▸ **Text section**:
• • • •
Fortune News | Mar 13,2021
Nov 27 , 2018
Addis Abeba is home to tens of thousands of homeless adults and children, who are the best indicators of the wealth inequality within the city. But neither the public, which is largely tolerant, or the government gives them much attention, Ambessaw Assegued (assegued@anfilo.com).
The beggar is a venerated species in Ethiopia. The public space is open and available to the mendicant and the drifter alike without bias. There are few, if any, scriptures of the law that forbids, for instance, a middle-aged man from prostrating himself astride the pavement in front of Black Lion Bar and Restaurant every morning in Piassa.
The man arrives at his post as regular as a banker, lays out a crumpled piece of soiled plastic sheet to the side, his begging bowel, apparently; and stretches down full length on his back and ostensibly goes to sleep. His arms folded on his chest, his eyes closed with nary a flicker of movements. He remains in that position for hours, unperturbed by the hassle and bustle of taxis, buses, automobiles, peddlers, and pedestrians that create the great and deafening dissonance of the city.
There are no complaints lodged against him to the authorities for the inconvenience he creates by blocking a busy pedestrian way. Instead, the uniformed enforcers of regulations in the city often stand right next to him or sit in the shades across from him in groups of threes and fours chatting amicably, oblivious to the figure of the tall man lying nonchalantly beneath their feet.
Addis Ababa, ETHIOPIA: A beggar is seen on the ground near the Tekle-Hymanot cchurch, 12 June 2005 in the Addis Katema district of the Ethiopian capital Addis Ababa. In a historic deal, the world's leading industrial nations have agreed to immediately write off all multilateral debt owed by 18 of the world's poorest countries, most of them in Africa, amounting to 40 billion dollars (33 billion euros). AFP PHOT MARCO LONGARI (Photo credit should read MARCO LONGARI/AFP/Getty Images)
• • • •
▸ **Provided material**:
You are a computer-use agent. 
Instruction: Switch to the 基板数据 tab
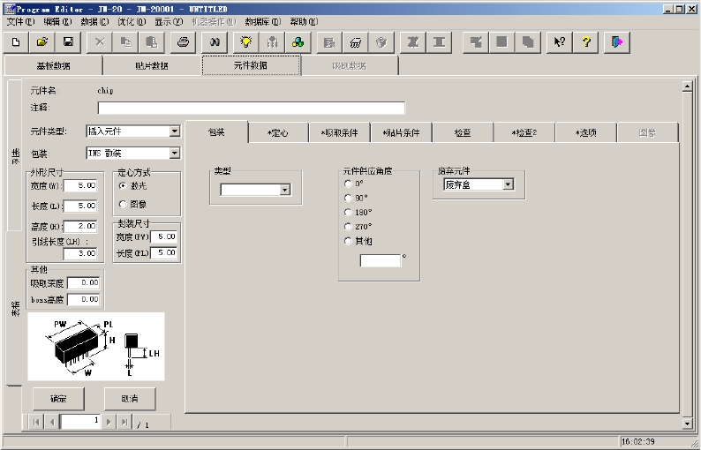53,65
• • • •
▸ **Tasks to complete**:
[1] In the text on beggars in Addis Abeba, in front of which establishment does the middle-aged man lie down every morning?
[2] Please carry the text on beggars in Addis Abeba forward from its final line, keeping its voice.

▸ **Responses to the tasks**:
[1] Black Lion Bar and Restaurant in Piassa.

[2]
Occasionally, someone will drop a coin down to him, but otherwise, no one seems to notice or care about this unusual begging style. He is a different breed, however, form the usual supplicants that crowd the city. Different from a group of blind beggars who harmonize hymns and keep the beat by clapping; or the determined woman who sits on Benin Street in Dejach Webe Sefer, begging all day, shielding herself from the mid-day scorching sun with a tattered umbrella. The woman, past her flash of youth, entreats for alms in a shrill voice, never faltering from her crouching position where she rests on a piece of concrete slab.
Begging in every form is tolerated and accepted in Ethiopia. It does not carry with it the same level of shame and embarrassment that the West attaches to it, nor is there a debate on its legality or constitutionality as a form of protected speech and free expression. Those are luxurious attributes of the Western world, where begging is not associated with subsistence, but with the excesses of drug addictions and eccentricities of modern life.
Unlike the West, begging is viewed sympathetically by most Ethiopians and almsgiving is considered a moral duty. Also, beggars are excused, for they are believed to have found themselves in their reduced conditions by fate, not as a result of their personal failures.
“Ethiopia will try to remove tens of thousands of beggars from the streets of Addis Abeba to create a more "conducive" atmosphere for the coming Millennium celebrations,” reads a 2007 Reuters article referring to the hoopla city officials were raising a decade ago.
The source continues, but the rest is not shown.